(Dataset items)
■ ■ ■ ■

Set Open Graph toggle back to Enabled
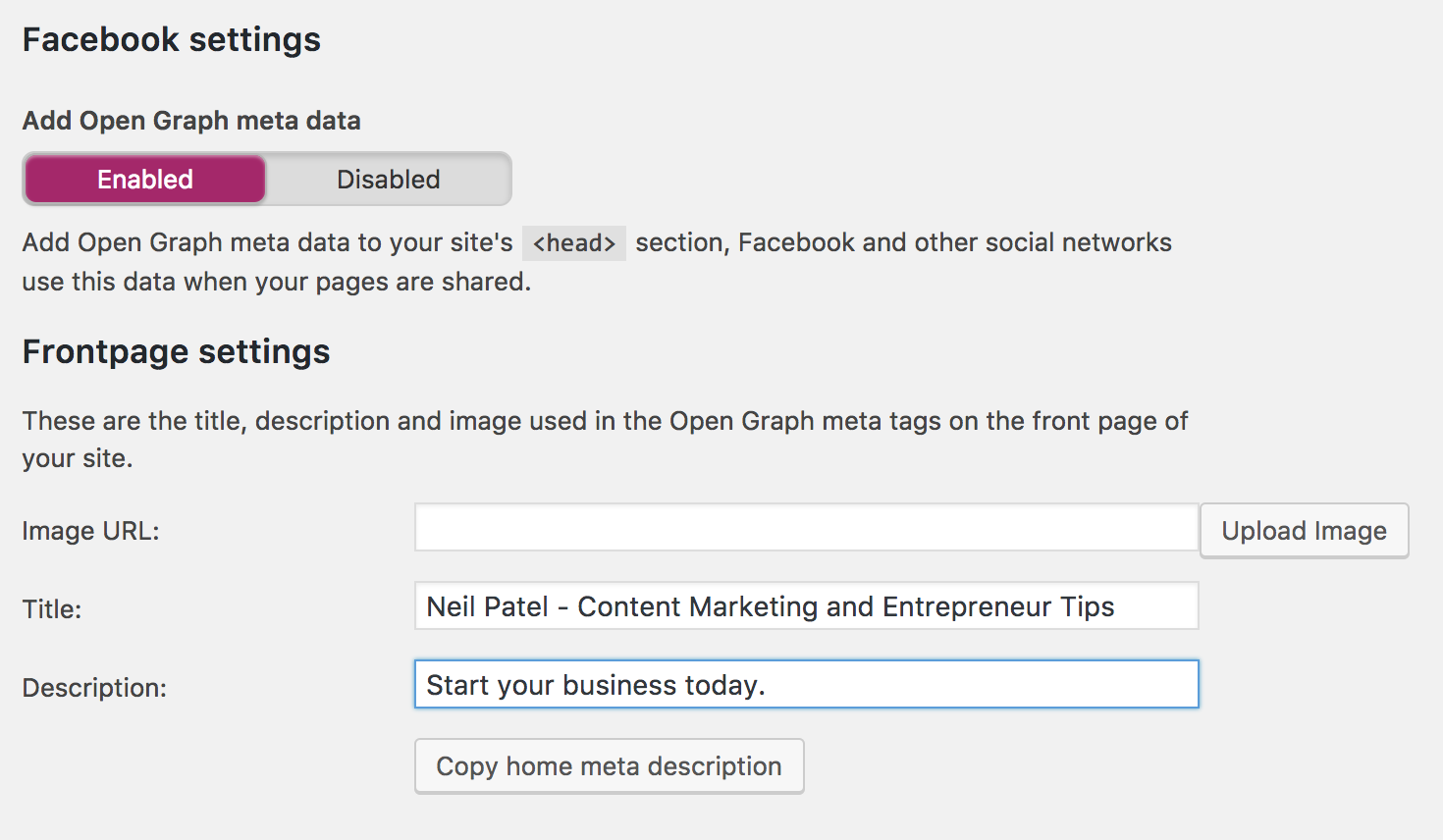1443x840 pixels. tap(144, 179)
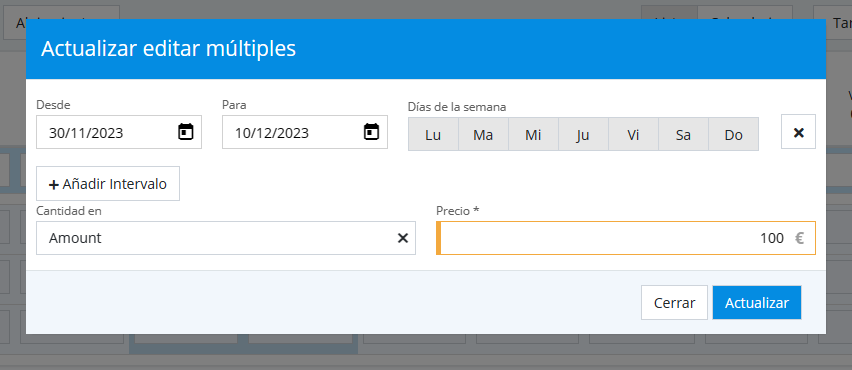Viewport: 852px width, 370px height.
Task: Toggle the Do weekday button
Action: pos(734,134)
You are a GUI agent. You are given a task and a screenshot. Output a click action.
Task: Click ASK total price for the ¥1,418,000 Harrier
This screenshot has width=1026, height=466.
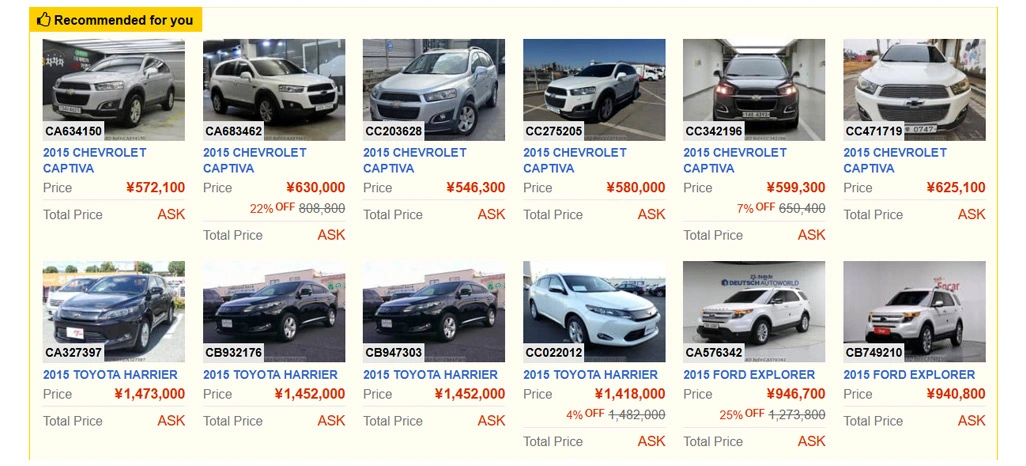click(651, 441)
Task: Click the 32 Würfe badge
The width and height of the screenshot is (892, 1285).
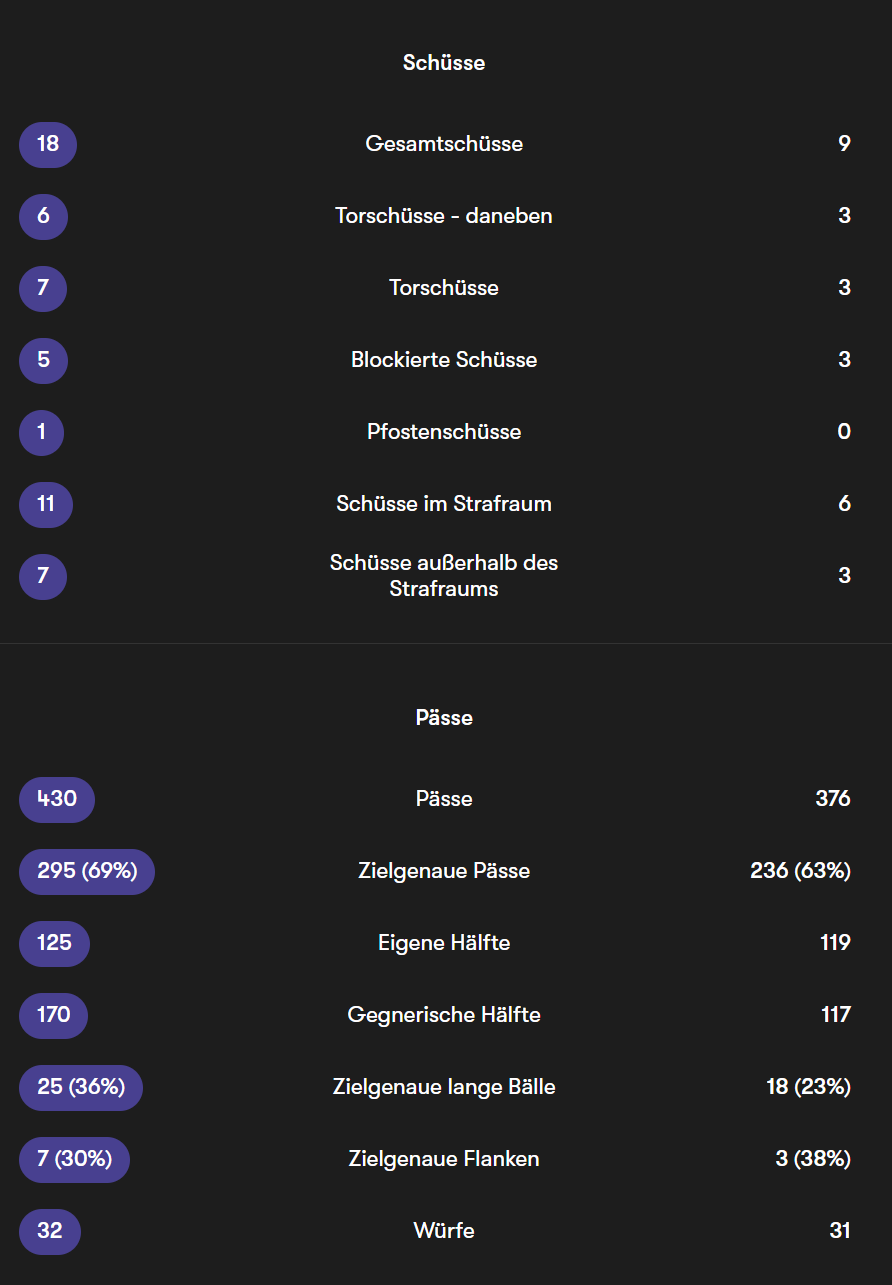Action: (50, 1231)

■ ■ ■ ■

> [TASK REQUIREMENTS]: Skip the pictures and print exactly the lines from the one containing "Task: Click ASK" through the end of the records above.

> [RESPONSE FOR THIS EXERCISE]:
Task: Click ASK total price for the ¥1,418,000 Harrier
This screenshot has width=1026, height=466.
click(651, 441)
Task: Click the 32 Würfe badge
The width and height of the screenshot is (892, 1285).
Action: (50, 1231)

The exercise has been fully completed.